> _WORK TO BE COMPLETED_
Exactly reproduce each record listed below.

> _DATA FOR ANALYSIS_
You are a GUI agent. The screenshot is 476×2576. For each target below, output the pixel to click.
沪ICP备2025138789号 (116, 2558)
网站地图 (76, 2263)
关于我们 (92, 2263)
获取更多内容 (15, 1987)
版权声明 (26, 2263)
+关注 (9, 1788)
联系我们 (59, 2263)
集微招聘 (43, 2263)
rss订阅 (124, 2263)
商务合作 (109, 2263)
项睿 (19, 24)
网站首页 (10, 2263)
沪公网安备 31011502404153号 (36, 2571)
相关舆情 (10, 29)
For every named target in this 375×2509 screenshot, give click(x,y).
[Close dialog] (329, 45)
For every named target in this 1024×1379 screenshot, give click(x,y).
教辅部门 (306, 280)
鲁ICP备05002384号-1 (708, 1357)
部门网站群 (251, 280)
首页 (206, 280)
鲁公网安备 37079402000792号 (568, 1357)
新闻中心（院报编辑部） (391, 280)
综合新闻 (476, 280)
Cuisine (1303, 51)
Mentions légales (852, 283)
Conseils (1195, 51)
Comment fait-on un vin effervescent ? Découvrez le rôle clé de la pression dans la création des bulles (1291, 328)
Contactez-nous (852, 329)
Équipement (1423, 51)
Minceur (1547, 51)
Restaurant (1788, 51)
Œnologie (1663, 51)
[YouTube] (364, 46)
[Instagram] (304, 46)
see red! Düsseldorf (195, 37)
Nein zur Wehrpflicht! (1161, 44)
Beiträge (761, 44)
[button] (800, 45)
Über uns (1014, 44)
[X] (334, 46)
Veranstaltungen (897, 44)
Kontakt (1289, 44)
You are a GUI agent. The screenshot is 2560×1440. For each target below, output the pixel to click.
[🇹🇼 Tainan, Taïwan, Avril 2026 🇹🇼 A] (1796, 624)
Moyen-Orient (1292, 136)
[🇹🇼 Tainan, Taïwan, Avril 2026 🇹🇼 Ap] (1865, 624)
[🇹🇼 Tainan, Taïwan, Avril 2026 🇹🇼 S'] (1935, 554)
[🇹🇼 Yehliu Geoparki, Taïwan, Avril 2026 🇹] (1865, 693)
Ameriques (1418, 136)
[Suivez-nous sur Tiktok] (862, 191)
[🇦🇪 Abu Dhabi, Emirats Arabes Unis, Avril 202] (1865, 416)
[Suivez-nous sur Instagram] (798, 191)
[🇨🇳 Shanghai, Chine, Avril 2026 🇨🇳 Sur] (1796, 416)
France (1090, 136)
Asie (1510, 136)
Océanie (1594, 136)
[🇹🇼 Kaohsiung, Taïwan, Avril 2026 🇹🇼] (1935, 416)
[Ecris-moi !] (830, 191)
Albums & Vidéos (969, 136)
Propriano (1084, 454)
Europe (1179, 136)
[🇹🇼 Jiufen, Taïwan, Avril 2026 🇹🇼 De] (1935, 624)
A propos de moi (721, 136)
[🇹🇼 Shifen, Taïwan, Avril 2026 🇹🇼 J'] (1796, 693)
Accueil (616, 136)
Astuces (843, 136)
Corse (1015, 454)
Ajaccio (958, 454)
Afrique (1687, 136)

> _TASK RESPONSE_
You are a GUI agent. The screenshot is 476×2576. For each target below, output the pixel to click.
沪ICP备2025138789号 (116, 2558)
网站地图 (76, 2263)
关于我们 (92, 2263)
获取更多内容 (15, 1987)
版权声明 (26, 2263)
+关注 (9, 1788)
联系我们 (59, 2263)
集微招聘 (43, 2263)
rss订阅 (124, 2263)
商务合作 (109, 2263)
项睿 (19, 24)
网站首页 (10, 2263)
沪公网安备 31011502404153号 (36, 2571)
相关舆情 (10, 29)
For every named target in this 375×2509 screenshot, give click(x,y).
[Close dialog] (329, 45)
For every named target in this 1024×1379 screenshot, give click(x,y).
教辅部门 (306, 280)
鲁ICP备05002384号-1 (708, 1357)
部门网站群 (251, 280)
首页 (206, 280)
鲁公网安备 37079402000792号 (568, 1357)
新闻中心（院报编辑部） (391, 280)
综合新闻 (476, 280)
Cuisine (1303, 51)
Mentions légales (852, 283)
Conseils (1195, 51)
Comment fait-on un vin effervescent ? Découvrez le rôle clé de la pression dans la création des bulles (1291, 328)
Contactez-nous (852, 329)
Équipement (1423, 51)
Minceur (1547, 51)
Restaurant (1788, 51)
Œnologie (1663, 51)
[YouTube] (364, 46)
[Instagram] (304, 46)
see red! Düsseldorf (195, 37)
Nein zur Wehrpflicht! (1161, 44)
Beiträge (761, 44)
[button] (800, 45)
Über uns (1014, 44)
[X] (334, 46)
Veranstaltungen (897, 44)
Kontakt (1289, 44)
You are a GUI agent. The screenshot is 2560×1440. For each target below, output the pixel to click.
[🇹🇼 Tainan, Taïwan, Avril 2026 🇹🇼 A] (1796, 624)
Moyen-Orient (1292, 136)
[🇹🇼 Tainan, Taïwan, Avril 2026 🇹🇼 Ap] (1865, 624)
[🇹🇼 Tainan, Taïwan, Avril 2026 🇹🇼 S'] (1935, 554)
[🇹🇼 Yehliu Geoparki, Taïwan, Avril 2026 🇹] (1865, 693)
Ameriques (1418, 136)
[Suivez-nous sur Tiktok] (862, 191)
[🇦🇪 Abu Dhabi, Emirats Arabes Unis, Avril 202] (1865, 416)
[Suivez-nous sur Instagram] (798, 191)
[🇨🇳 Shanghai, Chine, Avril 2026 🇨🇳 Sur] (1796, 416)
France (1090, 136)
Asie (1510, 136)
Océanie (1594, 136)
[🇹🇼 Kaohsiung, Taïwan, Avril 2026 🇹🇼] (1935, 416)
[Ecris-moi !] (830, 191)
Albums & Vidéos (969, 136)
Propriano (1084, 454)
Europe (1179, 136)
[🇹🇼 Jiufen, Taïwan, Avril 2026 🇹🇼 De] (1935, 624)
A propos de moi (721, 136)
[🇹🇼 Shifen, Taïwan, Avril 2026 🇹🇼 J'] (1796, 693)
Accueil (616, 136)
Astuces (843, 136)
Corse (1015, 454)
Ajaccio (958, 454)
Afrique (1687, 136)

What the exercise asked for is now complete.